▼
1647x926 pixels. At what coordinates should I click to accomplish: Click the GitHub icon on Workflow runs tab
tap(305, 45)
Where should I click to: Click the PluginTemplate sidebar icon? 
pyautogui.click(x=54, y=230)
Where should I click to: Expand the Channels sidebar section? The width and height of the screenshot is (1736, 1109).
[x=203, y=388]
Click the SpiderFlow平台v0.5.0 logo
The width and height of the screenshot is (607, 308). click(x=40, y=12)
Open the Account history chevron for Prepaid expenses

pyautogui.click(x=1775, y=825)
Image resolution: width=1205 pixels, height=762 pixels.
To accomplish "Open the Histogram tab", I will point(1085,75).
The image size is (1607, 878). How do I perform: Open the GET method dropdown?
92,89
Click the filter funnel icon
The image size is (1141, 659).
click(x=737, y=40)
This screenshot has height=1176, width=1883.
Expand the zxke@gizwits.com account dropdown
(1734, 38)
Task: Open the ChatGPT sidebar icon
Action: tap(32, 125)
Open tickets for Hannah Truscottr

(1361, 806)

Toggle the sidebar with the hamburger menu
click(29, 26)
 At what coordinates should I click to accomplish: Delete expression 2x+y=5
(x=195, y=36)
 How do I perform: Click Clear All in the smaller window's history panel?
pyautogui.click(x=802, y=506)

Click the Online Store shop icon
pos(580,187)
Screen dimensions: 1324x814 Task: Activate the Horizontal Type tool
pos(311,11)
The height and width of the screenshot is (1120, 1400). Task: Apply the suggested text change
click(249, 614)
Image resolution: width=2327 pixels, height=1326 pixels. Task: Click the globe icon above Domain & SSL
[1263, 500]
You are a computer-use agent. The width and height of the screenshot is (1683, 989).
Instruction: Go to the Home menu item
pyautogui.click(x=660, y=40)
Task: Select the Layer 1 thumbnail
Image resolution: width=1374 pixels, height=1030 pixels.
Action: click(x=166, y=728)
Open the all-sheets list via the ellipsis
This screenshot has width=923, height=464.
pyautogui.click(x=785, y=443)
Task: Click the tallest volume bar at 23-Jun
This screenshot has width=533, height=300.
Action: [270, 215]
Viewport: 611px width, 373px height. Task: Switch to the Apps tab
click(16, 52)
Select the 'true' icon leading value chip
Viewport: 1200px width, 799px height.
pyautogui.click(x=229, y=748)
▲
§ Required action: A verbatim transcription is required: the first line of the listing, the line containing "Task: Click the tallest volume bar at 23-Jun", and every line between them.

§ Task output:
1647x926 pixels. At what coordinates should I click to accomplish: Click the GitHub icon on Workflow runs tab
tap(305, 45)
Where should I click to: Click the PluginTemplate sidebar icon? 
pyautogui.click(x=54, y=230)
Where should I click to: Expand the Channels sidebar section? The width and height of the screenshot is (1736, 1109).
[x=203, y=388]
Click the SpiderFlow平台v0.5.0 logo
The width and height of the screenshot is (607, 308). click(x=40, y=12)
Open the Account history chevron for Prepaid expenses

pyautogui.click(x=1775, y=825)
Image resolution: width=1205 pixels, height=762 pixels.
To accomplish "Open the Histogram tab", I will point(1085,75).
The image size is (1607, 878). How do I perform: Open the GET method dropdown?
92,89
Click the filter funnel icon
The image size is (1141, 659).
click(x=737, y=40)
This screenshot has height=1176, width=1883.
Expand the zxke@gizwits.com account dropdown
(1734, 38)
Task: Open the ChatGPT sidebar icon
Action: tap(32, 125)
Open tickets for Hannah Truscottr

(1361, 806)

Toggle the sidebar with the hamburger menu
click(29, 26)
 At what coordinates should I click to accomplish: Delete expression 2x+y=5
(x=195, y=36)
 How do I perform: Click Clear All in the smaller window's history panel?
pyautogui.click(x=802, y=506)

Click the Online Store shop icon
pos(580,187)
Screen dimensions: 1324x814 Task: Activate the Horizontal Type tool
pos(311,11)
The height and width of the screenshot is (1120, 1400). Task: Apply the suggested text change
click(249, 614)
Image resolution: width=2327 pixels, height=1326 pixels. Task: Click the globe icon above Domain & SSL
[1263, 500]
You are a computer-use agent. The width and height of the screenshot is (1683, 989).
Instruction: Go to the Home menu item
pyautogui.click(x=660, y=40)
Task: Select the Layer 1 thumbnail
Image resolution: width=1374 pixels, height=1030 pixels.
Action: click(x=166, y=728)
Open the all-sheets list via the ellipsis
This screenshot has width=923, height=464.
pyautogui.click(x=785, y=443)
Task: Click the tallest volume bar at 23-Jun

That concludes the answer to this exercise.